Drop in Vancouver commercial property tax rate is just a function of rising value of properties, with businesses still facing huge tax burden
robson retail
Empty storefronts on Robson Street, Vancouver. | Rob Kruyt


“Vancouver Sees Massive Drop in Commercial Tax Rate in 2019” was the dramatic subject line of the email from the Toronto communications firm charged with putting out the word about the 2019 Canadian Property Tax Rate Benchmark Report that real estate consulting firm Altus Group Ltd. produced in partnership with the Real Property Association of Canada.

It was sure to grab attention, especially given the angst regarding retail vacancies in the South Granville shopping district and elsewhere as a result of property taxes (among other factors).

The report specifically calls out a 14 per cent drop in the commercial property tax rate in Vancouver, which it tips as the 14th consecutive year a decrease in rates has occurred. This has also resulted in the rate for commercial properties dropping from 4.4 times the residential rate last year to just 3.6 times the residential rate in this year’s survey – “the largest drop … of the cities surveyed.”

It all sounds nice but the “massive drop” could also be framed as a “massive” increase in commercial property values because the drop is primarily a function of the rising value of commercial properties. Consequently, a lower rate is needed to achieve their share of the tax burden (residential properties currently bear about 55 per cent of the tax burden while businesses pay 45 per cent).

“This shift in the ratio is almost entirely about value change as the modest shift this year had little impact on share of taxes paid by business,” remarked Paul Sullivan, a principal with Vancouver appraisal firm Burgess Cawley Sullivan and Associates Ltd.

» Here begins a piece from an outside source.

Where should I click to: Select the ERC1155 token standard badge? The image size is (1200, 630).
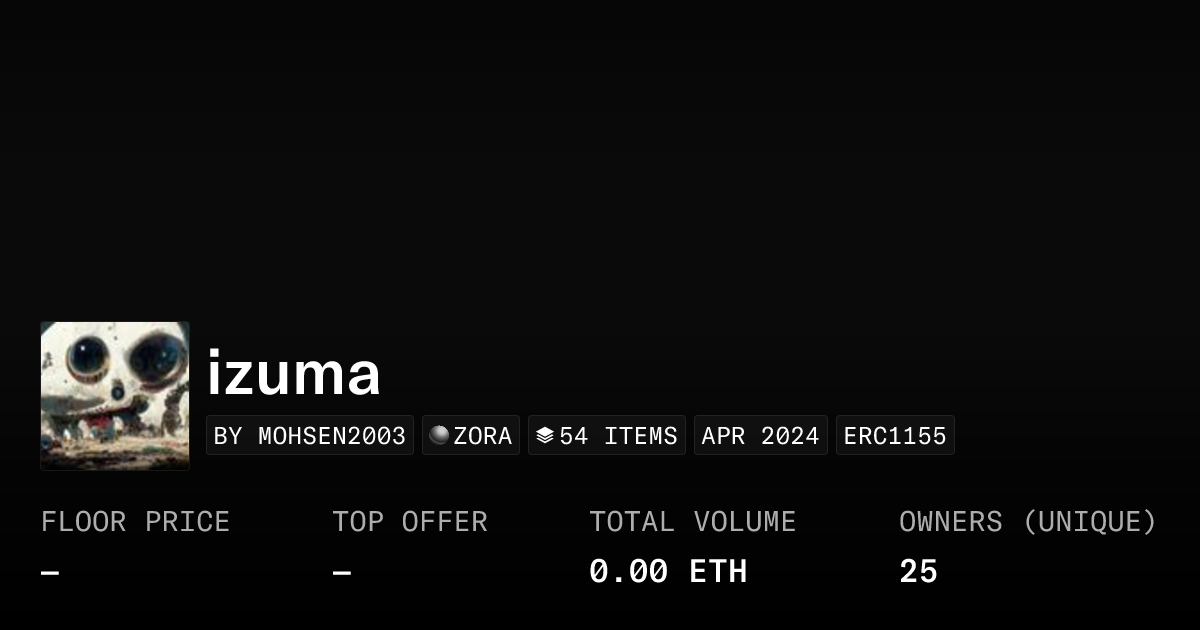pos(895,436)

This means neighbourhood businesses will continue to face a significant burden from property taxes – effectively sucking the life out of them, as a recent column from Josef Filipowicz and Steven Globerman of theFraser Institute puts it.

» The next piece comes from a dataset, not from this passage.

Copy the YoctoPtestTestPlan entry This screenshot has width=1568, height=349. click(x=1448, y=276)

A recent Fraser Institute report on the issue that the pair authored recommends allocating the property tax burden on property classes according to their use of municipal services.

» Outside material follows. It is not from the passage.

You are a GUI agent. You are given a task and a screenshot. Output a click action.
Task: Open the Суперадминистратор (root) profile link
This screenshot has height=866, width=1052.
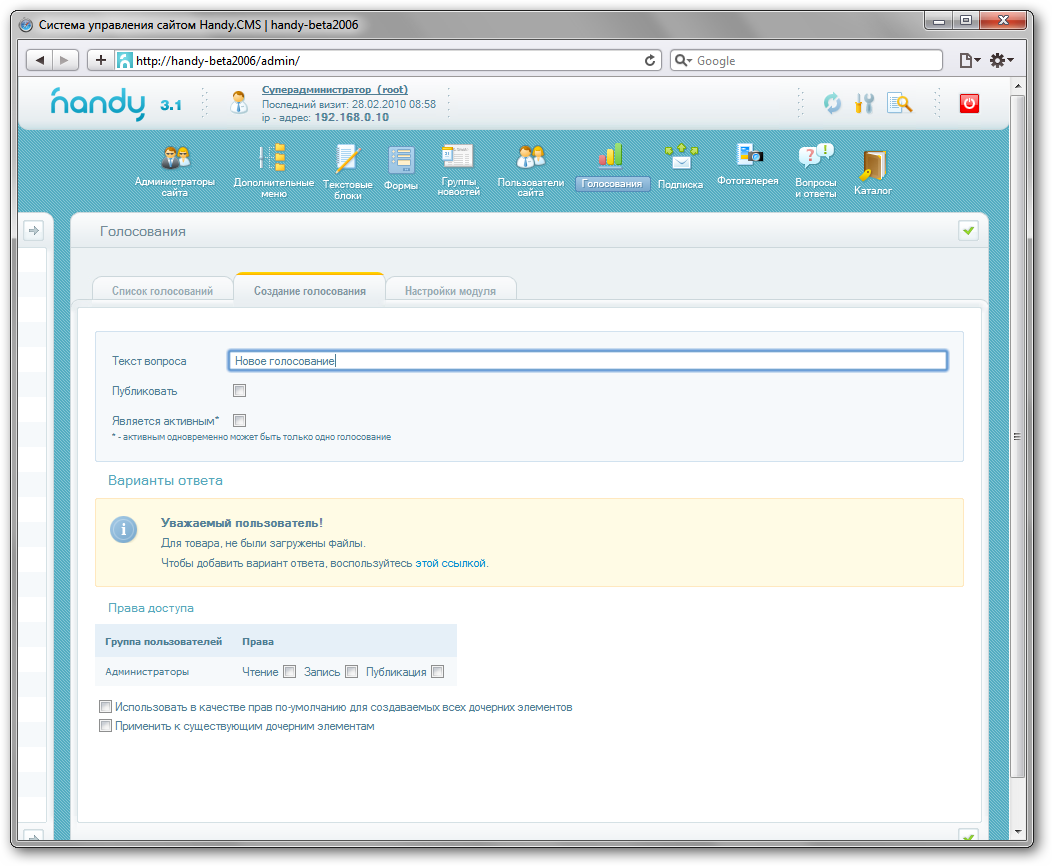pyautogui.click(x=334, y=90)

“To the extent that property tax rates differ across property classes, the differences should reflect commensurate differences in the relative costs that those asset classes impose on municipalities,” the report says.

The model has been advocated in Vancouver since the early 1990s, but a city staff report earlier this year notes that council did not support the practice when asked in 1995 or 2007.

“One of the key reasons is that consumption models in general focus on properties that receive immediate and direct benefits,” City of Vancouver staff said, while noting that the value of secondary and other benefits to properties is harder to track.

Farmed out

Around 100 small-scale farmers and their supporters (including about a half-dozen B.C. Liberal Party MLAs) rallied at the legislature last week to demand the repeal of Bill 52. A petition to that effect has garnered 27,000 signatures over the past few weeks as opposition to the restrictions being placed on landowners under the province’s farming-first approach to assessing activities within the 11.5-million-acre Agricultural Land Reserve (ALR).

Comox landowner Meghan McPherson, who has led the opposition on social media after facing challenges receiving approval for a residence for family members, said the new policies have had consequences that don’t seem to have been foreseen.

While the province says landowners are free to seek permission for as many secondary dwellings as needed to support farming activities, McPherson expressed concern that the new policies effectively prevent some existing buildings from being rebuilt.

“This makes it more difficult for people to obtain mortgages,” she said. “Lenders consider ALR parcels high-risk to begin with, and now they’re filled with a bunch of structures that are not replaceable should something happen to them.”

This also creates challenges obtaining insurance, McPherson said, a concern farmers have voiced at meetings the province is hosting on the changes and how it can support farming. The consultation completes November 15.